Hello everyone,
I’ve been a long-time AYP practitioner — going on 16 years now — though I haven’t been very active on the forum until now.
I wanted to share a bit of my journey and see if anyone here can relate or offer insight. For most of this path I’ve been something of a lone wolf, but lately I’ve felt the call to reach out. So thanks for taking the time to read — I really appreciate it.
Back in November 2019, I experienced what felt like a significant energetic awakening. Whether it was a full kundalini awakening, I’m still not sure. But from that moment, my life shifted dramatically.
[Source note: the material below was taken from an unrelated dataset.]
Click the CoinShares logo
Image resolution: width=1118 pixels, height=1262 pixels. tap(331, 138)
Not long after, I went through a burnout that left me unable to work — I ended up living in my car for a year.
By that point, I was already aware of self-pacing and overload, so mentally I was okay. But physically, it was incredibly difficult.
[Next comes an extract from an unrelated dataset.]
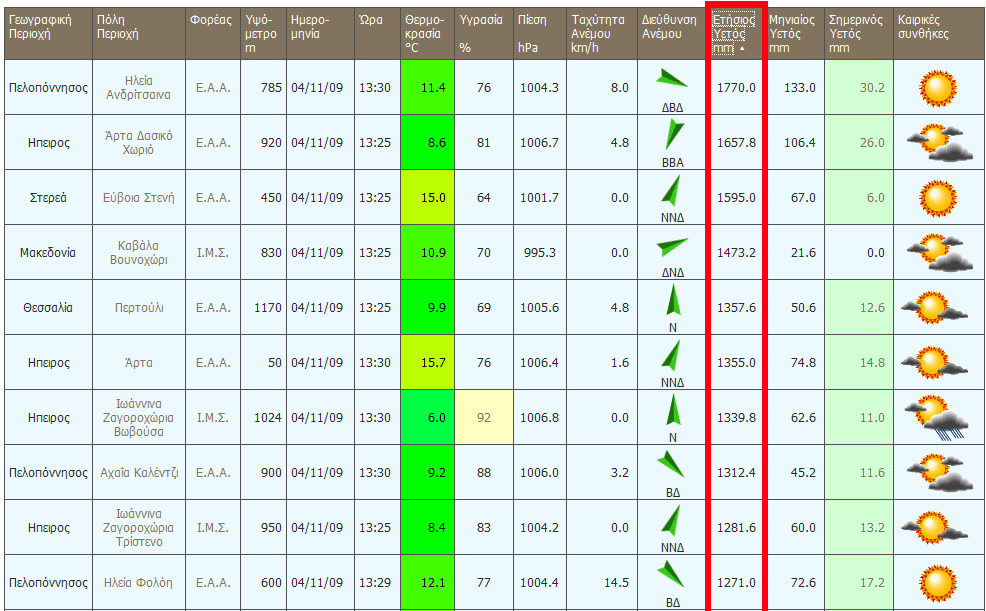
Task: Toggle sort arrow on Ετήσιος Υετός header
Action: (x=742, y=48)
Over time, I’ve gradually regained the ability to function and found new ways to support myself. (I was a carpenter, but can no longer handle physical work without crashing.) Throughout these years, I’ve noticed my nervous system adapting to what feels like stronger energy flows. My awareness has deepened, there’s more clarity and calm, and my heart has been opening slowly but surely. In many ways, these changes have been beautiful.
That said, the one thing that’s persisted through it all is a deep physical fatigue. Not a lack of motivation or mental energy — just ongoing, baseline tiredness. I’ve had blood work done multiple times, tried different diets, stayed moderately active (light weights, walks, jogs), and become very attuned to grounding and nourishing the body.
My working theory is that my nervous system is adjusting to the energy — and that the nerve tissue is taxing to build. Although the energy doesnt stop increasing so the system is always under stress. But after six years, I still sometimes wonder: is there something else going on? Is there something more I could or should be doing?
Since 2019, I completely paused my practice and then slowly rebuilt to around 20 minutes once or twice a day — usually starting with 5 minutes of spinal breathing and then just resting in silence without mantra. I’ve experimented with different approaches over the years, and this rhythm seems to support me best right now.
Has anyone else gone through something similar? Were you able to fully recover your physical energy and function? Was there anything that helped you turn the corner?
Thanks again for reading — I look forward to hearing your thoughts.